Bring a chair, since we will sit and wait for the woodcock displays to
begin near and shortly after sunset. LOTS of other birds are in the
area to enjoy during the wait. Mosquitoes could be out & about if the
weather is warm. Sunset is 7:25 PM.

View Larger Map
Overall, this should be a fairly easy trip for most folks, including
those with walking impairments. The woodcock displays should be
viewable/audible from where we park. Maps: if you use Google Earth,
type Kincheloe Road Siloam Springs, AR into the search. This will
produce a map of this area. There is also a map of the Wedington Unit
at:
http://www.agfc.com/!userfiles/pdfs/wma_lake_maps/Wedington%20WMA%20Map.pdf

JOSEPH C. NEAL in Fayetteville, Arkansas.

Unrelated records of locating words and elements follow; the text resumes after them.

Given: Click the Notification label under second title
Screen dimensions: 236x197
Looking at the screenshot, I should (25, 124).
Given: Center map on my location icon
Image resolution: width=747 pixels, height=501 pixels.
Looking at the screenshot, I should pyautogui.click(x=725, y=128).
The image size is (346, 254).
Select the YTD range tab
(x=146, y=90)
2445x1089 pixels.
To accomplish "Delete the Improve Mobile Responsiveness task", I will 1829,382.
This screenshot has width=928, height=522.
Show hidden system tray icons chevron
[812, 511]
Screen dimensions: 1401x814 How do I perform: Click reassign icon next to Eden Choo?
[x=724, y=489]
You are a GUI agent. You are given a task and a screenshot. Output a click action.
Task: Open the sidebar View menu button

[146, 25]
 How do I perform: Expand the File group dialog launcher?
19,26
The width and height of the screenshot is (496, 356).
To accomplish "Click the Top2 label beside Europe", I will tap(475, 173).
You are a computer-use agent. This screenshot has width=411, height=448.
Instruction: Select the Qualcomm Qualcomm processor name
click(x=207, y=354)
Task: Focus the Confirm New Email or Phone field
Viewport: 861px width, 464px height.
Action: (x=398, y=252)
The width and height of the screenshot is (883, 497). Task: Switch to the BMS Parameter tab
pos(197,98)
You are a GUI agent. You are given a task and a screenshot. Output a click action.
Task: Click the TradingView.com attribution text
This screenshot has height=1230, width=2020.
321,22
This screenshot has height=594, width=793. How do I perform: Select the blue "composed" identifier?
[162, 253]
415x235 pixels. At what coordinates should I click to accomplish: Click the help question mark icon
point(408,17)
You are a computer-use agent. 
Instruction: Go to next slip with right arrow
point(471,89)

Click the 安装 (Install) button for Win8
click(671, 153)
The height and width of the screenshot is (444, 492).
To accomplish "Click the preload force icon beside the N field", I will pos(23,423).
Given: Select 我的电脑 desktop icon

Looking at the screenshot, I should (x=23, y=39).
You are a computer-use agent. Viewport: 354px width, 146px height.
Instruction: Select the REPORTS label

Joe Neal visits Woolsey Wet Prairie after prescribed burn and snowfall to find birds active on March 1, 2009

I was out at Woolsey Wet Prairie in Fayetteville this morning, for
about as long as I could take it: temps in 20s, north wind, water
iced-over, and a thin crust of snow. Woolsey was prescribe burned on
February 20, so a lot of the tall grasses are short and black. But
there are many places too wet for fire to be effective, and vegetation
remained there. First thing I noticed -- more meadowlarks there than I
had seen before (35-40) -- no doubt, taking advantage of the good
foraging after the burn (I only heard Easterns). Also, maybe 15
Wilson's Snipe. Sedge Wren - 1 -- in sedges not much impacted. Then,
suddenly, an American Bittern lifted up in front of me out of some
dense vegetation between the prairie mounds, tried to go north, then
sort of drifted back low and right over me. Other than a bittern I
once saw & watched in a leisurely fashion while sitting in my car at
Centerton, this was one of the best looks ever. This bird clearly had
both legs and both feet. There were 15-20 Swamp Sparrows, ~10 Song
sparrows, 8 White-crowned Sparrows, and a seemingly endless flock of
Savannah Sparrows, which I counted up to 78.

Now for a couple of landscape comments: Behind Woolsey is NWA's newest
mountain -- it's called Mt Limb & Tree Trunk, child of the ice storm,
growing daily, and being returned to wood fiber by the planet's
biggest wood chipper. The prairie itself never looked more
interesting: with much of the vegetation burned-off, you can clearly
see the height & shape of the prairie mounds and the inter-moundal
playas.

JOSEPH C. NEAL in Fayetteville, Arkansas.